We can only continue to process your data when the above has been resolved and we will inform you before any restriction is lifted. If your data is restricted it can only be retained if:
- You give your consent to processing.
- It is in defence of a legal claim.
- It is for the protection of another person.
- It is for reasons of important public interest.
The Right to Data Portability
You have the right to transfer your details across different services. This right only applies if:
- Data that has been provided to a controller by an individual.
- Processing is based on consent or for the performance of a contract.
- Processing is carried out by automated means.
When we receive a portability request we must respond within one month of the Data Controller being notified and no fee is applicable. We must provide the information in a structured, commonly used and machine-readable form.
The Right to Object
You can object to the processing of your data when it is processed under one of the following reasons:
- Our legitimate interest.
- Performance of a task in the public interest/exercise of official authority.
- Direct marketing.
- Processing for scientific/historical research or statistical purposes.
Within 1 month of notification of this request, we must stop processing your data unless:
- We can demonstrate compelling legitimate grounds for processing which override your interest.
- It is being processed for the establishment, exercise or defence of a legal claim.
If your objection relates to direct marketing we will ensure your details are either removed or adjusted, in line with your request as promptly as possible. This process can be started by either clicking “unsubscribe” on the marketing email or emailing email@example.com.
If your data has been shared with a third party and you request one of your “rights” listed above we will notify them and act upon the requirements of your request unless this is not possible or involves disproportionate effect.
As a business, and to comply with Article 6 of GDPR, we have agreed that the legal basis for processing your data will be (depending on your relationship with us) either “Legitimate Interest” or “Contract”. As well as complying to the GDPR in relation to direct marketing we must comply by The Privacy and Electronic Communications Regulations (PECR).

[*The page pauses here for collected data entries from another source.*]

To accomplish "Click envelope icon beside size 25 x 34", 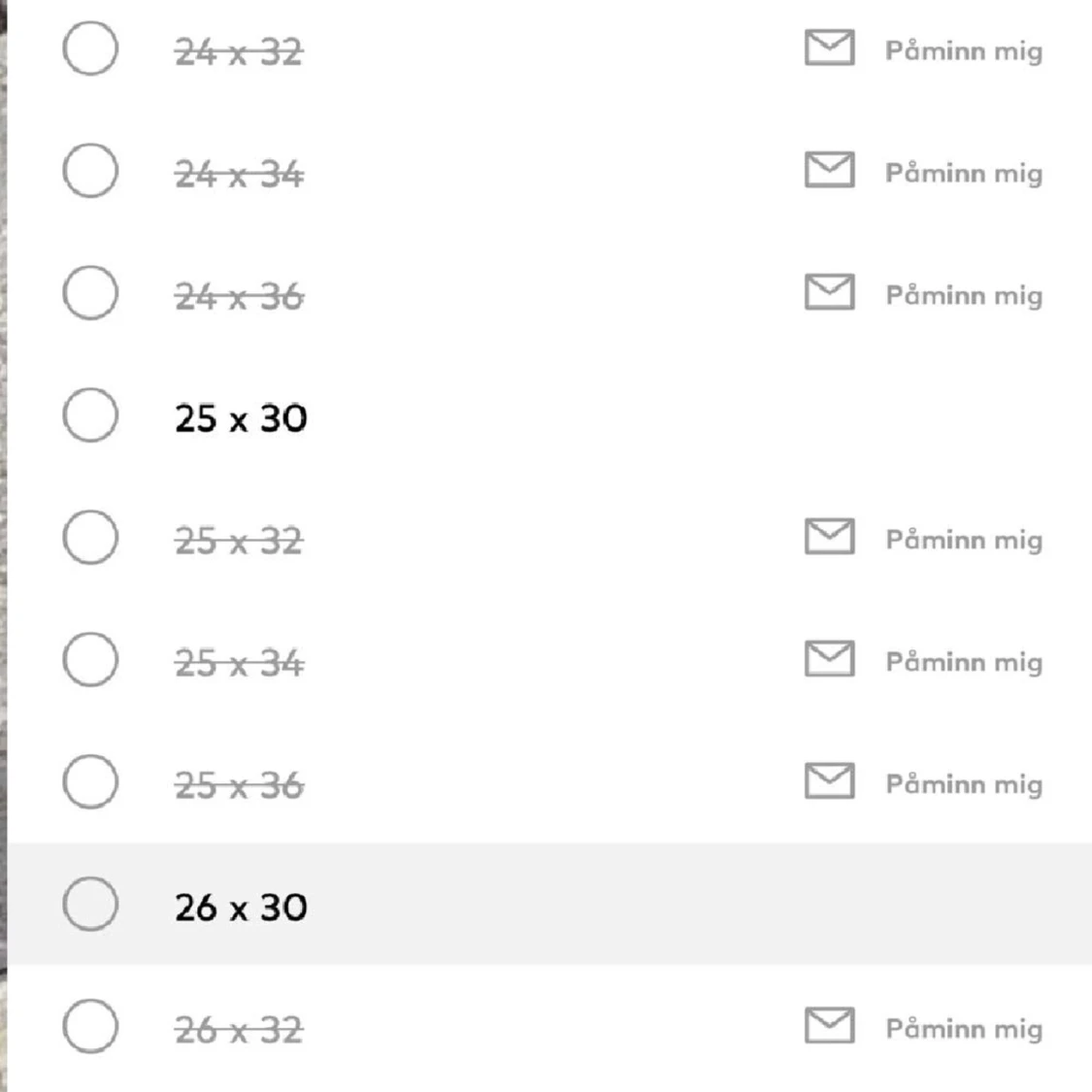I will tap(829, 660).
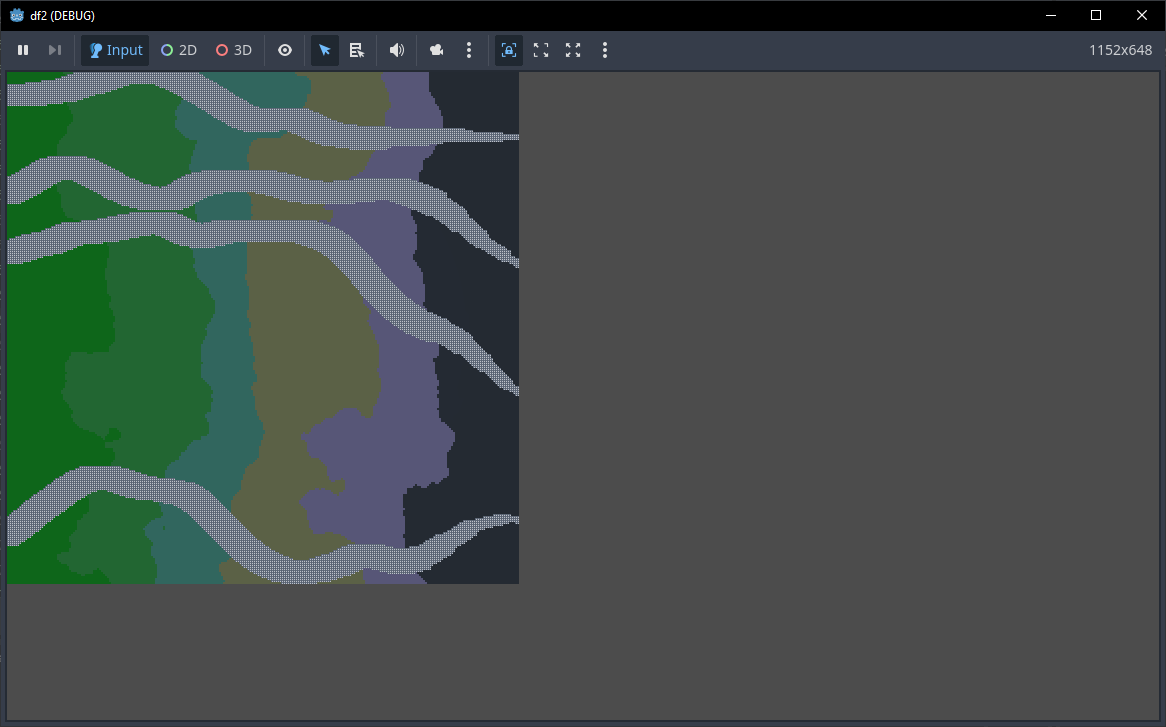Choose the list select tool
Viewport: 1166px width, 727px height.
(x=357, y=50)
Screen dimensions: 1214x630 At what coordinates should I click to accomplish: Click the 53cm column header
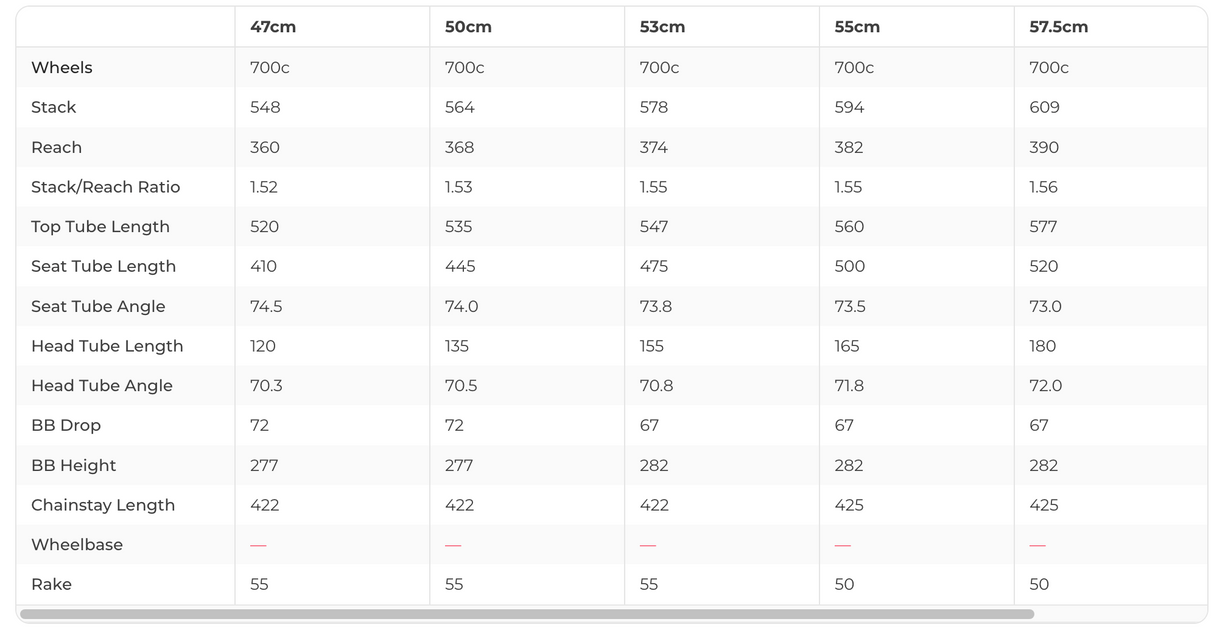click(x=662, y=27)
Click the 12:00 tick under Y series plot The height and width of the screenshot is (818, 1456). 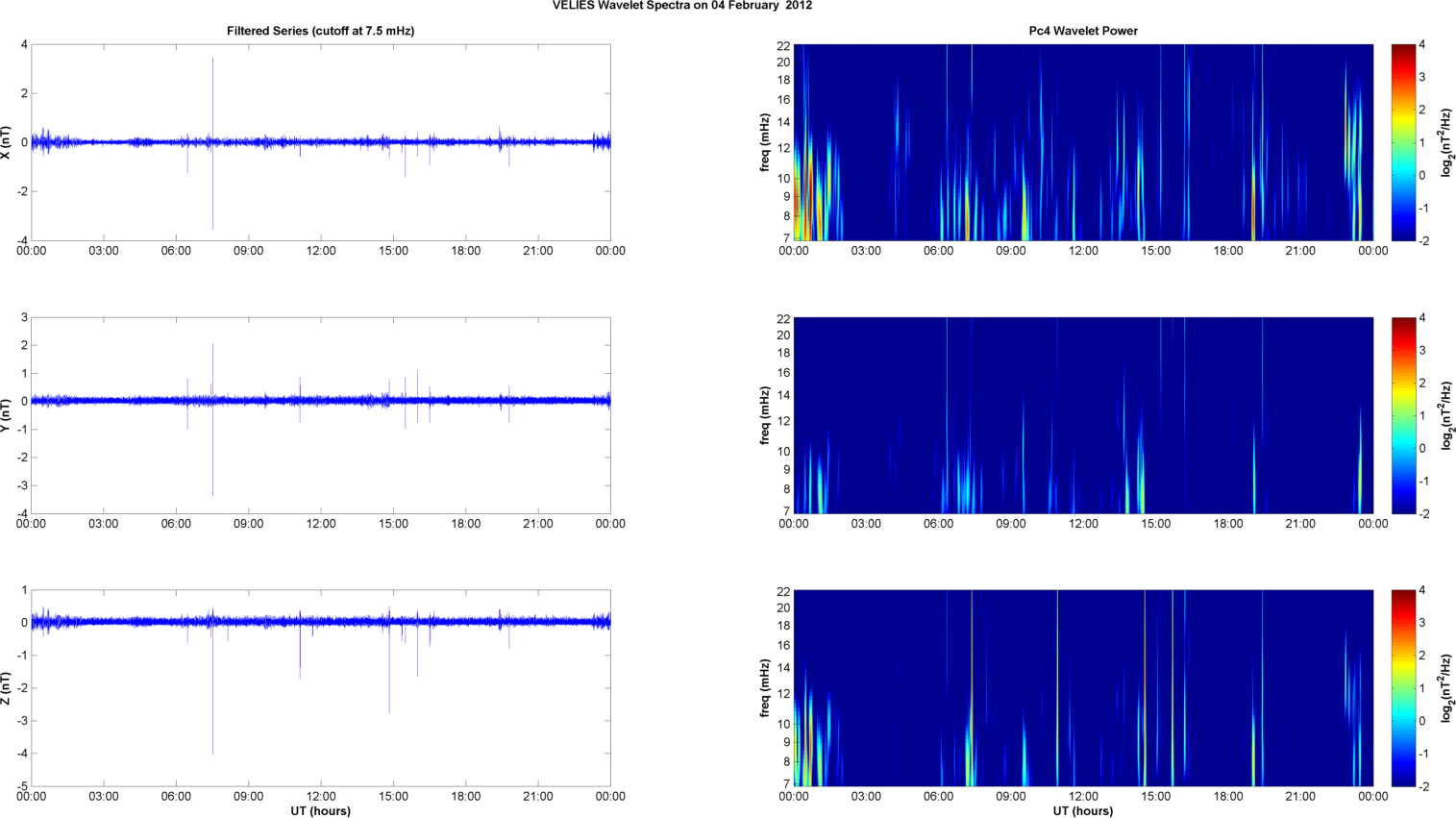pyautogui.click(x=321, y=524)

However, in certain circumstances, we are required to have your consent to perform certain activities. This consent can be given in the form of an opt-in or soft opt-in option.
We must ensure your consent is; freely given, you understand what you are consenting to and are able to opt-out and back in at any time.
You can opt in or out verbally during any client meeting. If you have opted in and wish to opt out you can click in the link provided in one of our marketing emails or contact us using the methods listed below.
If you need to contact us for any reason regarding your data, our details are:
0333 222 444 5
Please title any post and/or email “In relation to GDPR” to ensure it is passed to the correct person. Emails or calls made to other Sedulo employees outside of these methods may not promptly reach the Data Controller to issue a response.